Ein paar Gedanken zur derzeit hofierten flächendeckenden institutionellen Fremdbetreuung. 

Anlass für diesen Blogbeitrag sind zwei aktuelle Ereignisse: 1.Luxemburg will das Kindergeld kürzen und das so gewonnene Geld in die  Kinderbetreuungseinrichtungen investieren –  luxemburgische Eltern wehren sich mit der Initiative “Méi Elterern – manner Staat” dagegen. 2. In Deutschland wird gerade diskutiert, im Grundschulbereich Ganztagsschulen verpflichtend zu machen.

Der Werdegang eines Kindes: Krippenkind – Kitakind – Schulkind

Der Werdegang eines Kindes steht meist schon vor der Geburt fest: Kaum auf der Welt wird es ein Krippenkind, mit 3 Jahren (in Deutschland) ein Kindergartenkind und mit 6 ein Schulkind – bald ein Ganztagesschulkind.
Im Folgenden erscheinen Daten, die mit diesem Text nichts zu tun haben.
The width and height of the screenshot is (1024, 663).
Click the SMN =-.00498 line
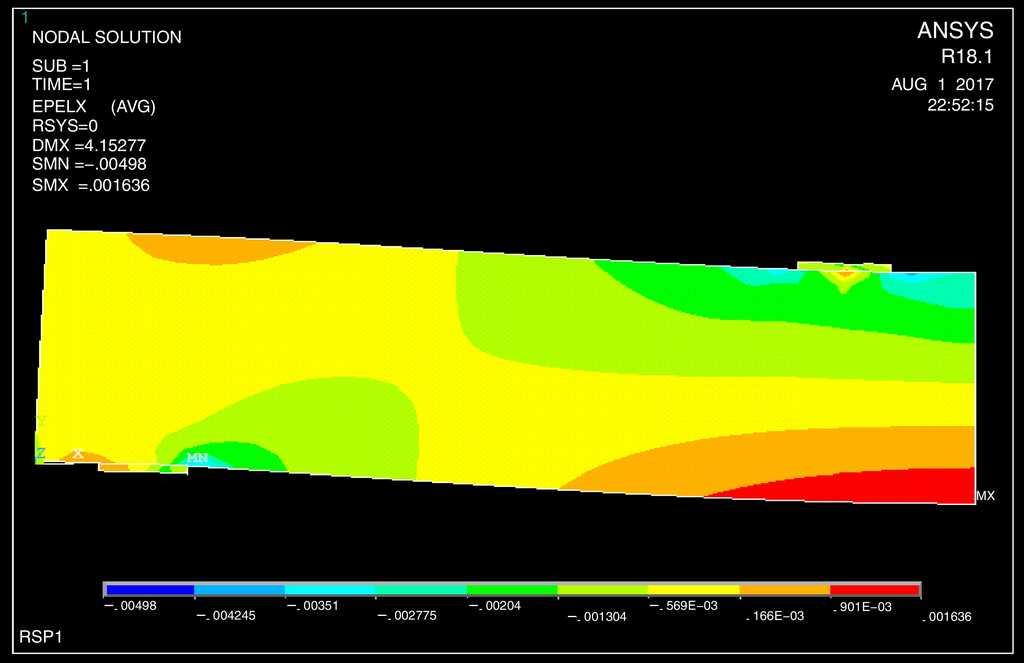pos(89,164)
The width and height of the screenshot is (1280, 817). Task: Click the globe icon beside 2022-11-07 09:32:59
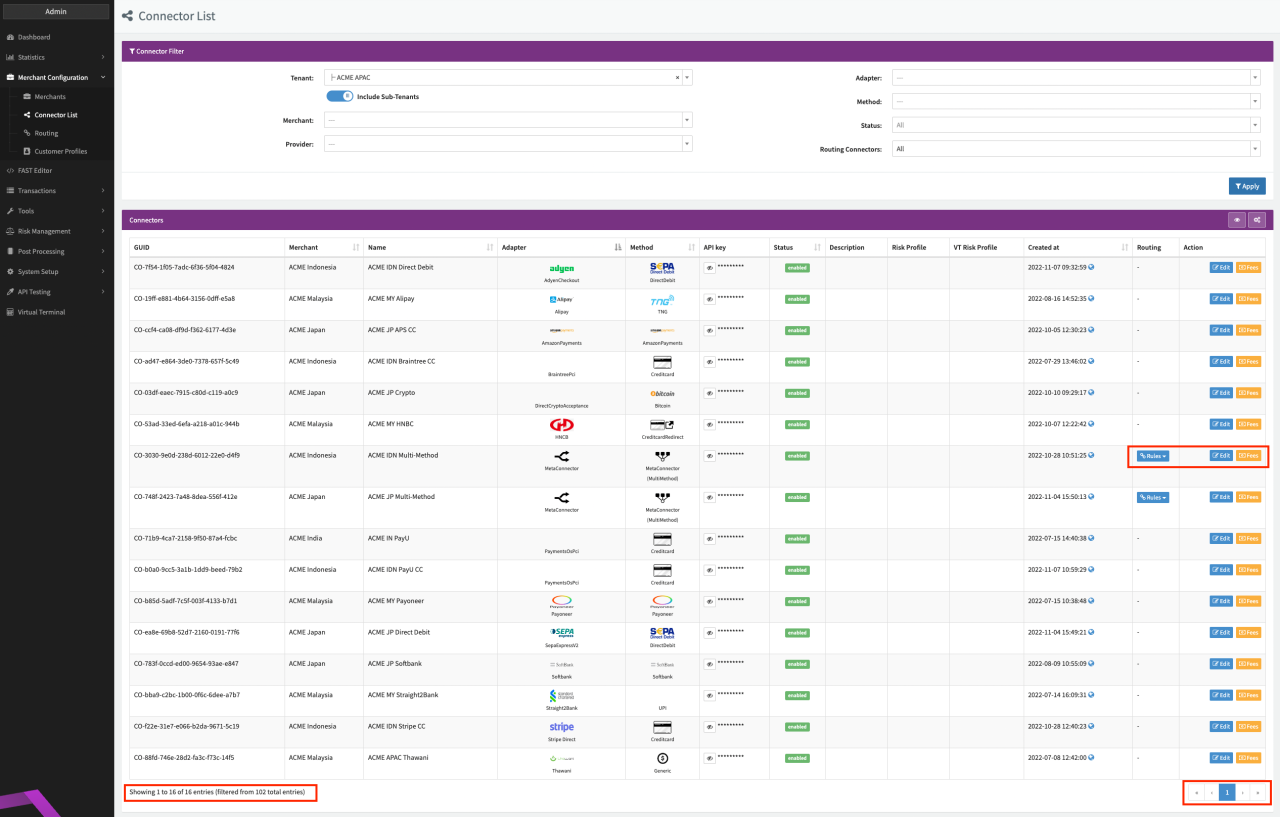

So die derzeitige Propaganda im Sinne von Margret Thatchers “There is no alternative!”. In Deutschland haben jetzt auch Einjährige ein Recht auf einen Krippenplatz. Damit scheint aber auch ein Druck einher zu gehen, Kinder dann auch immer früher fremd betreuen zu lassen. Es gibt Quoten, die erfüllt werden müssen und die Presse nennt regelmäßig die Bundesländer, die ihren Job hierbei besonders gut machen bzw. diejenigen, die hinterherhinken. Alles natürlich unter dem Denkmäntelchen “Gut für die Kinder” bzw. auch “gut für die Frau”. Schön, dass sich die Politiker – immer noch überwiegend Männer – so dafür engagieren, dass es uns Frauen gut geht und dass wir uns verwirklichen können. Da reihen sich auch weibliche Politikerinnen ein bzw. stellen sich an die Spitze.

Die Argumentation: Gut fürs Kind und gut für die Frau!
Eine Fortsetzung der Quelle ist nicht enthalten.